Read more from the AMA about how 20% of lung cancer deaths are preventable.

A person’s chance of successfully quitting doubles when FDA-approved cessation medication and counseling are used in combination. Counseling is available in different forms, including individual and group. Text message and web-based interventions also work.

“What we know are the two things in particular that are important and it’s important to use them both—some brief counseling and one of the seven FDA-approved medications,” said Dr. Fiore. “When we combine these two, they work better than either alone.”

A diverse group of products are available in e-cigarette form and are used in a variety of ways. This makes it difficult to generalize about efficacy for cessation based on one type of e-cigarette. We don’t yet know whether e-cigarettes or vaping aid in smoking cessation or not because inadequate evidence is available.

“We always urge our patients to use the evidence-based public health service guideline recommended counseling and medications that we know are both safe and effective,” said Dr.
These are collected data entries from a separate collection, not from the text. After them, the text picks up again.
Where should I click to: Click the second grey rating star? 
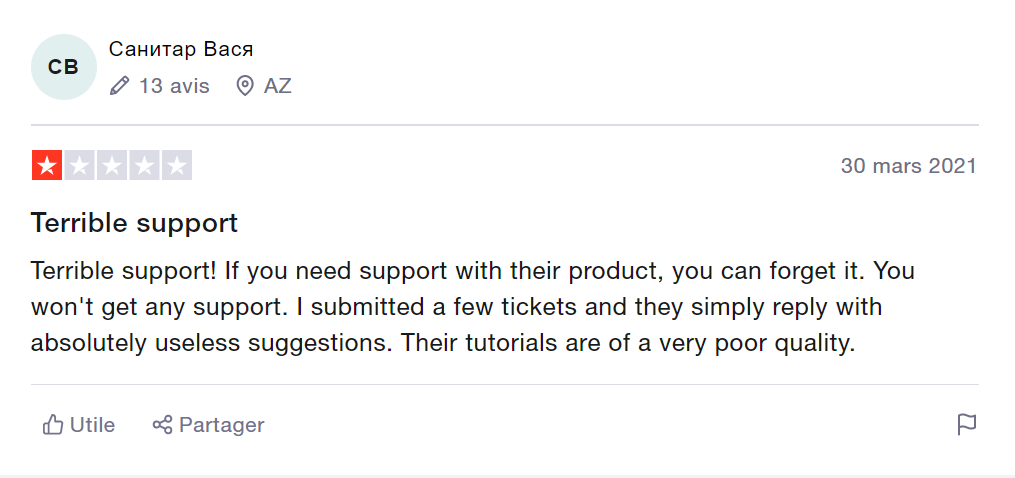(79, 166)
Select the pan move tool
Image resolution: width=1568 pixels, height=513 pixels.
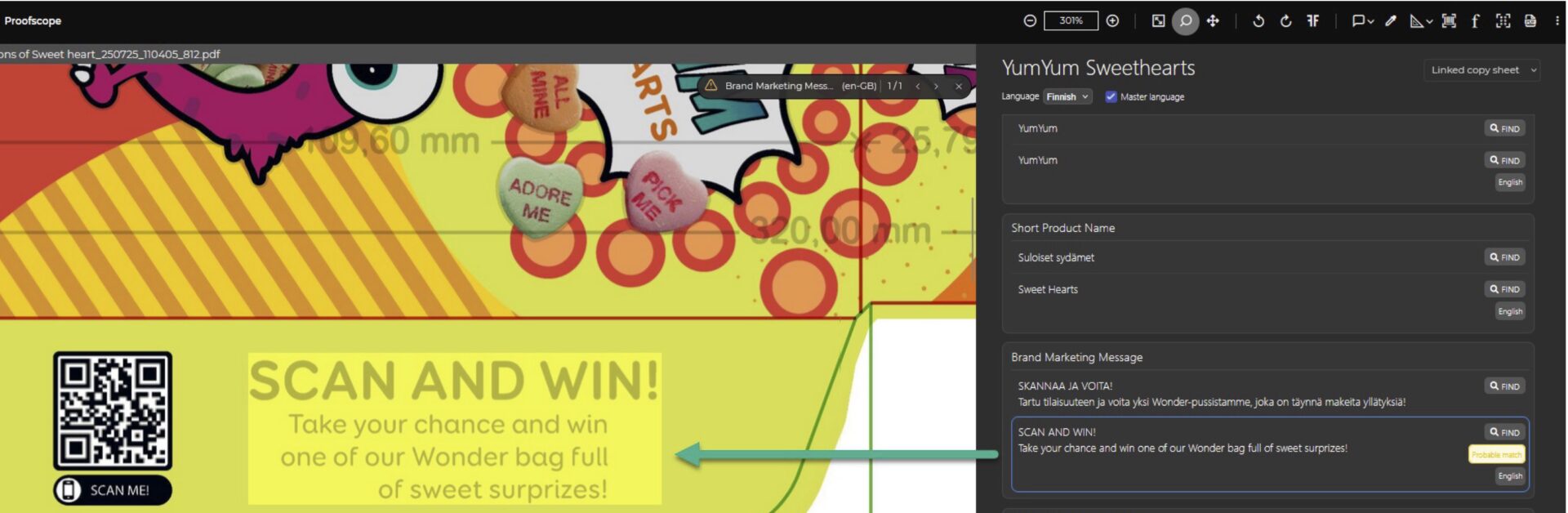point(1213,21)
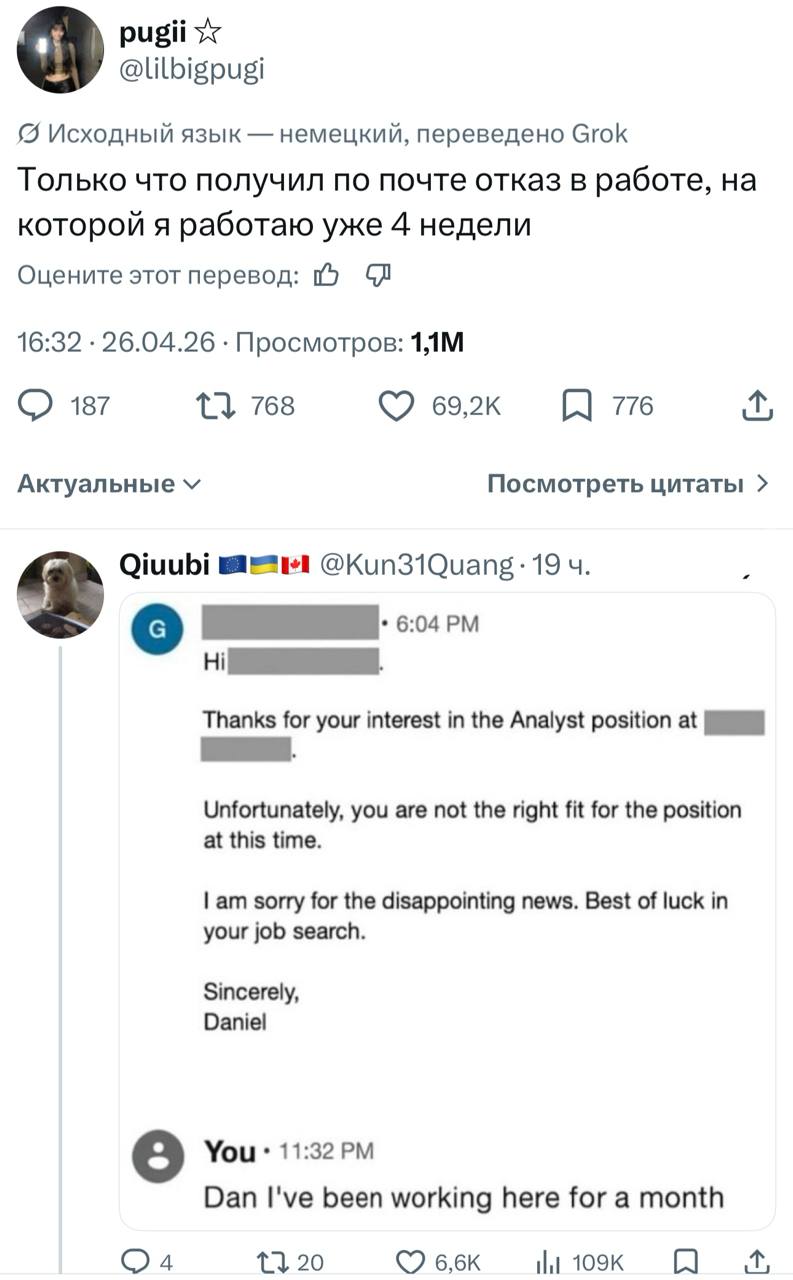
Task: Like pugii's post with heart icon
Action: click(397, 405)
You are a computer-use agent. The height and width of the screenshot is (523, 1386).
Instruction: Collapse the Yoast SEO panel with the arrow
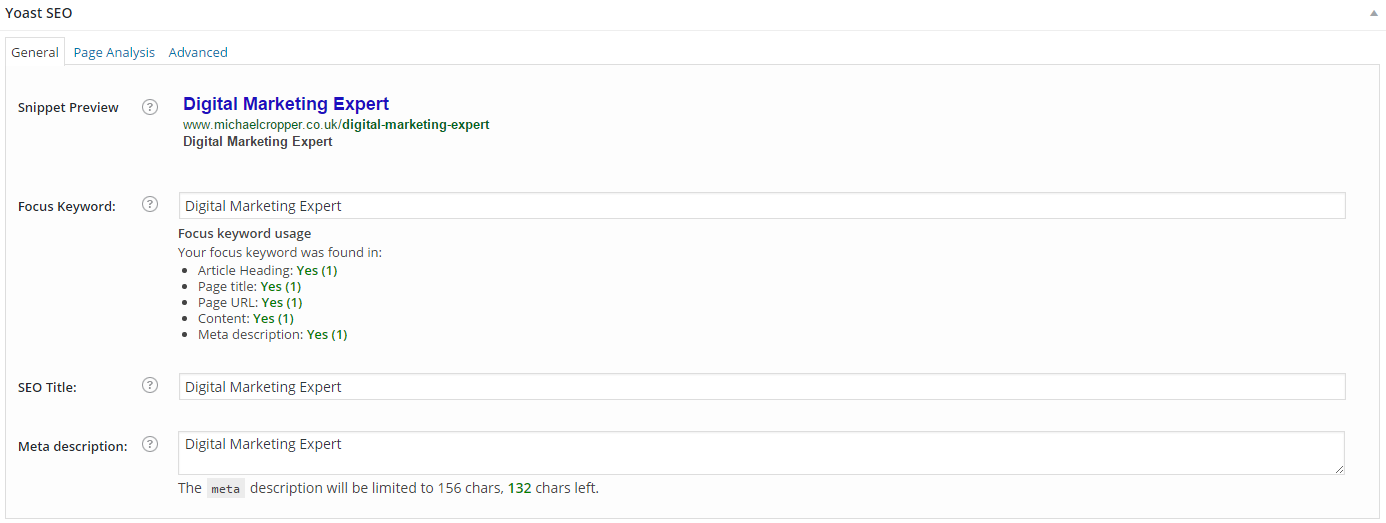1374,14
Fiore.

Learn more about e-cigarettes and vaping, which the AMA has declared a public health epidemic.

Many physicians find it difficult to address smoking with their patients because they are “asked to see more patients in less time” and struggle with how to “open that can of worms of counseling the patient to quit,” said Dr. Fiore.

Physicians can weave it into their health systems and clinical practice by using members of the care team to refer patients to treatment extenders such as the Quitline and smokefree.gov.

“Among our patients who are currently smoking and don’t quit, 50% will be killed prematurely by their tobacco dependence,” he said. “There is nothing that I deal with as a physician that carries a similar 50% mortality rate.

“We can’t ignore it. We can’t push it off to others,” said Dr. Fiore. “It has to be part of primary and other care. We’ve got to help our patients quit smoking.”